Como la comunicación del Yacimiento con las oficinas de la ciudad, se hacia por radiogramas oficiales en ambos sentidos, el bromista consiguió un formulario sin usar y le puso; "Estimado fulano de tal: Como las circunstancias lo exigen, me veo obligada a decirte que nuestra relación no puede continuar, pues he comprendido que no eres el hombre de mi vida. Disculpa la franqueza. Firmado: la novia".
El radiograma se lo entregó como a las dos de la tarde del sábado, un ordenanza inocente de la picardía del que lo enviaba. Como hasta el lunesno se podía consultar en las oficinas, porque después de las doce ya no atendían, el chango creyó el cuento y se enojó una barbaridad. Lo primero que hizo fue ponerse a decir cualquier cosa de la novia. Se puso a contar que ya andaba desconfiando, que le iba a quitar la mantelería, el juego de dormitorio que había comprado y así enumeraba lo que seria su represalia, hasta que uno que vio el radiograma y le dijo; mira esto está escrito a máquina pero no tiene código ni sello oficial, no es más que una broma de mal gusto que te han hecho.
Así de esta manera terminó el asunto, sin mas consecuencias que la aflicción pasajera, de quien honestamente da por cierta la mentira urdida por changos, que solo buscaban reírse como sea.
Otra situación risueña me tocó presenciar ya casi en el último mes del año. Resulta que para esa época compartía pieza con un porteño de profesión topógrafo, venido de Fabricaciones Buenos Aires para hacer mediciones en Mina Julia, y era llevado todas las mañanas a la mina, volviendo siempre como a las tres de la tarde. Las habitaciones de solteros estaban en barracones de madera, bien arriostrados, con baños compartidos, provistos de agua dulce que usábamos para el consumo. Los dormitorios siempre tenían una mesa para poner la yerba el mate, un calentador, la radio y cualquier otra cosa.
Unos días antes de Navidad corrió la noticia de que se iba a cortar el agua dulce y se mandaría por las cañerías agua salada para los sanitarios, no sé porque causa, y que el agua para cocinar y beber, se repartiría con un camión tanque, cosa que así se hizo durante una semana.
Todo el mundo consiguió una olla obotella para tomar agua cuando sienta necesidad, en el día, o durante la noche.
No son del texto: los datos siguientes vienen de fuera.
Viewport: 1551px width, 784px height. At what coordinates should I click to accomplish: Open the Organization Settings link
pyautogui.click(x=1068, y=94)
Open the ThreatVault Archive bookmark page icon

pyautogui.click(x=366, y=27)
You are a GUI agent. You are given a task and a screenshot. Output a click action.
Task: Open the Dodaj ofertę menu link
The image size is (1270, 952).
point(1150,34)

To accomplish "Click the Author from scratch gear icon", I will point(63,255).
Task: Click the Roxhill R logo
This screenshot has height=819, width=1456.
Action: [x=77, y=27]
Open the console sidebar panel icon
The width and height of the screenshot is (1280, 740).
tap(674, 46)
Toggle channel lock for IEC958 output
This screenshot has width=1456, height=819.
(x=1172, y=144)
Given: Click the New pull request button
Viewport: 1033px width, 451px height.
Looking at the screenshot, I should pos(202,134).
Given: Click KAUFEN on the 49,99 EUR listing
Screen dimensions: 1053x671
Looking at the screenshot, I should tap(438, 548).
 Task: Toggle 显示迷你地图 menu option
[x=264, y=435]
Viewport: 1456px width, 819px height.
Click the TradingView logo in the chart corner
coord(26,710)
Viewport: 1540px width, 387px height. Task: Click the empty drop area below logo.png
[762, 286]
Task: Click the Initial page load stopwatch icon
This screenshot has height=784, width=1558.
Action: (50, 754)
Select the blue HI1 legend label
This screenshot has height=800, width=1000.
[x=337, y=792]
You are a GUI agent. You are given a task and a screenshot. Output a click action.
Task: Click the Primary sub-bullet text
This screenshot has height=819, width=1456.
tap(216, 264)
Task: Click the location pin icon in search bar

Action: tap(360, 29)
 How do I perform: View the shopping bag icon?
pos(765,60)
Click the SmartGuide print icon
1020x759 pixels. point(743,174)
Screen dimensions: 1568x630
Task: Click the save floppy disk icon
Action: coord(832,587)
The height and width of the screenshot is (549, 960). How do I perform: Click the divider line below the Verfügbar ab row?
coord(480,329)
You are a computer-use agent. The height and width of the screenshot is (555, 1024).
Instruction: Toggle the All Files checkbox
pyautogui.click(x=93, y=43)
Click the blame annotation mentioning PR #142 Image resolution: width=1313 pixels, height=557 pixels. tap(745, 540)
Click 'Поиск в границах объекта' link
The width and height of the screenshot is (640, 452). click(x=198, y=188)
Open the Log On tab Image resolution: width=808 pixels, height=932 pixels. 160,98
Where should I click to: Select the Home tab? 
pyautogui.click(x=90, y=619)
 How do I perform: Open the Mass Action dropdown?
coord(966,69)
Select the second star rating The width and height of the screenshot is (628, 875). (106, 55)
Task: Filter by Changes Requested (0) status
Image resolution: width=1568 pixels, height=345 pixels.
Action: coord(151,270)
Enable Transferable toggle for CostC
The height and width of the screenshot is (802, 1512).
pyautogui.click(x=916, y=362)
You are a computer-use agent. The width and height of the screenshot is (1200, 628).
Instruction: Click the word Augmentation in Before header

Al respecto quiero acotar que la extrema sequedad del aire de la puna nos obliga y apura en la ingesta de agua, si no lo hacemos podemos terminar hechos charqui (carne deshidratada).
Así fue como mi compañero de pieza consiguió un tacho metálico de veinte litros, que ubicó bajo la mesa, de donde sacaba agua con un jarro y cargaba la pava para matear cuando volvía de la mina.
Al cuarto o quinto día, de hacer lo mismo, sintió que el jarro toco algo que flotaba y corriendo la mesa, encontró un pericote hinchado, flotando en el agua del tacho.
Se acordó ahí nomas que había tomado agua un rato antes y afligido y desesperado se fue al hospital donde lograron calmarlo no sé cómo. Yo también había tomado agua del tacho el día anterior al hallazgo, y no me afecto mucho porque recordaba que en mi Provincia, mucha gente se veía obligada a sobrevivir con agua de represa, y como dice el refrán, eso me sirvió de consuelo.
El porteño vivía hablando de los cines de la calle Lavalle, veníamos de geografías distintas, y por supuesto no reaccionamos igual. Nunca más en mi posterior estadía en ese campamento, logre encontrar un ratón.